If you just connect ground wires as in the schematic, there might be no obvious path that the current will take.
This can be avoided by a single point to which all ground wires are connected.

You could do this:
Make that single GND point. Connect the -V of the 48V power supply to it. And connect the source of the mosfets to that. Also the Arduino GND to that single point.

The 5V power supply is on its own, since it is only for the Arduino (and the 74HC595). You can use it to power the Arduino board via the usb connector or in an other way. But you can use the single ground point also for the 5V power supply. In that case connect the -V to the single ground point and the +V to power the Arduino.

Did I explain it better ? Keep asking if you don't understand :stuck_out_tongue:

Peter_n:
Did I explain it better ? Keep asking if you don't understand :stuck_out_tongue:

Yes I understand now, thanks for not giving up on me :slight_smile: You're saying that instead of having all these different connections to the ground wire at different positions along the wire, connect all of the wires leading/connecting to ground at a single point. This is because, according to my diagram, it is possible that the current path could bypass the Arduino GND pin. Just looking for confirmation.

Also since I'll be working with different gauge wire, what is the best method of soldering and or joining two varying gauges of wire together?

One last question, what alternative is there to using veroboard (as 48V will destroy the board)? Since the Mosfets are through hole mounting I want to use some sort of board. Is this possible when 48V will be passing through it? Thanks.

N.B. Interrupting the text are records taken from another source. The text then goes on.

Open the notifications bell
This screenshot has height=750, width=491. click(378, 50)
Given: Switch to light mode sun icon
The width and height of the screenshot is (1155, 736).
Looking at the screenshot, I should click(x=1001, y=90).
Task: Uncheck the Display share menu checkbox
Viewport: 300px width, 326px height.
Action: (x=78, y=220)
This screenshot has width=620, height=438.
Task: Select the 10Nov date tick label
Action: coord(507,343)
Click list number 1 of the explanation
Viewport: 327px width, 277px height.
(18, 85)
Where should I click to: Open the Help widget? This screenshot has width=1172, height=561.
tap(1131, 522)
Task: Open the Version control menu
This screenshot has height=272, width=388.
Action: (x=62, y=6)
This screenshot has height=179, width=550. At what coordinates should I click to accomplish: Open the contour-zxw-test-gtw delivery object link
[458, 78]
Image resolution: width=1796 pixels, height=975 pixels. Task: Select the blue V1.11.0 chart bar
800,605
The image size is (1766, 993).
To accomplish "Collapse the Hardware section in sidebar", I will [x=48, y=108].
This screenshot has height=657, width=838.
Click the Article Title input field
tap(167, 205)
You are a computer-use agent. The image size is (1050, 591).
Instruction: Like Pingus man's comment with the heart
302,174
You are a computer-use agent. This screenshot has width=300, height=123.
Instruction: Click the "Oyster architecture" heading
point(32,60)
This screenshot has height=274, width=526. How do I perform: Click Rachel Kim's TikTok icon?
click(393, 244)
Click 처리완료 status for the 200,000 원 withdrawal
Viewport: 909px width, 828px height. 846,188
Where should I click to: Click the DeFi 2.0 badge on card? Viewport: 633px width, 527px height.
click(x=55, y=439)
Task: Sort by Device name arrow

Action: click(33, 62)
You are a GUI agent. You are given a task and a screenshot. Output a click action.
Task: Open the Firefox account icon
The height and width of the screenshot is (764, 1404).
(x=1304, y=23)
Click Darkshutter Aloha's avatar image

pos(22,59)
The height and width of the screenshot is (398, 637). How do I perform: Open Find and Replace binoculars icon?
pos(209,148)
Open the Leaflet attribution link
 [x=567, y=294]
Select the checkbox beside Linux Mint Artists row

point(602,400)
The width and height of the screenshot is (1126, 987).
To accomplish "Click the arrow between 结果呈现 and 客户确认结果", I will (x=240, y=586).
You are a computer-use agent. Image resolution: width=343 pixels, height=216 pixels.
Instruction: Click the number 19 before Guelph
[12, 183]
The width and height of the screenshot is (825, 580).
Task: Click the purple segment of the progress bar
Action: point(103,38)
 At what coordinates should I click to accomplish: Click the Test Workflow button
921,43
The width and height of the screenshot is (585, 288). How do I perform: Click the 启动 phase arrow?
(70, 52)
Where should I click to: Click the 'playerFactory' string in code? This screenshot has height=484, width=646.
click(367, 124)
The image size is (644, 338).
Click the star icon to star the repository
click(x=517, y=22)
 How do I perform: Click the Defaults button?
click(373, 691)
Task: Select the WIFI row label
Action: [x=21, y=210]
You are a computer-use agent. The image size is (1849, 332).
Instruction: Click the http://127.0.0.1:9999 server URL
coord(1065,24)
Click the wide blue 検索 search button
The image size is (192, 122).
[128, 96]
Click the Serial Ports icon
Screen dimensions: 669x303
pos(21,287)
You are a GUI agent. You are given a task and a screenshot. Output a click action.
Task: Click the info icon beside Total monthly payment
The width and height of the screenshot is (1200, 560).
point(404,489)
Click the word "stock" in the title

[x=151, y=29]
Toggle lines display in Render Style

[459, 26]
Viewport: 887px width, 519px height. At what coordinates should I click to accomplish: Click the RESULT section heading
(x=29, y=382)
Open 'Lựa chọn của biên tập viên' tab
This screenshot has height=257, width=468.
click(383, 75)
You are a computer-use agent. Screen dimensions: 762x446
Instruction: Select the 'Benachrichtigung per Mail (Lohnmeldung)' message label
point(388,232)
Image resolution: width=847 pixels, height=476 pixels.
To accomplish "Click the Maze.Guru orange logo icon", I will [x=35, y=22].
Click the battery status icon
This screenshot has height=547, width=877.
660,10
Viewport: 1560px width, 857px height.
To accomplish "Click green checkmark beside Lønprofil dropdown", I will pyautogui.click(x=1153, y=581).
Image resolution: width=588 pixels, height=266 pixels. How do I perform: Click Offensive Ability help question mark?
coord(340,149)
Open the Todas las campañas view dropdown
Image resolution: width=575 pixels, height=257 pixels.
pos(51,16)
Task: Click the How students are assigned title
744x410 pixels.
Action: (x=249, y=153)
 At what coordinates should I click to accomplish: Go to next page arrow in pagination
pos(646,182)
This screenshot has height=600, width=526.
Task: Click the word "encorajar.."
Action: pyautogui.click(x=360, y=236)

With 'bypass' you mean that the ground current could take an other router ? Then that is what I mean.
Ground currents are funny things. They prefer sometimes thin wires over thick wires (if for example if the positive wire is next to the thin wire with the returning current). The high frequency currents are even worse. But those will also be very minimal with a single point to connect all grounds.

To connect two wires, I keep the wires straight and overlap them about 5mm to 10mm and solder that. I don't twirl them. Then one or two heatshrink tubes over it.

When it is a mains cable and there will be a lot of stress on that cable, then I bend the wire back with the loops in each other. I might even use thin copper wire to wrap it around the ends. Then I solder everthing.

Veroboard is fine. I see no problem with 48V.
When a wire is soldered to a board, I use hot glue ("hot snot") to fix the wire to the board. That prevents that the wire will break.

CrossRoads:
You can power the Mega with 5V thru the 5V header. Add a diode from 5V (anode) to Vin (cathode) to avoid reverse driving the regulator too much and damaging it. Connect 5V/Gnd in parallel to whatever circuits you are driving.

Correct me if I am wrong, I thought the “5V” Pin could only be used for outputting 5V, not for inputting 5V. If you can do this like you say you can, must you assign the 5V Pin as a particular input in setup?

Look at the Arduino schematic - 5V is the power bus, either driven from USB, from the 5V regulator, or from an external supply. No pin setup is needed.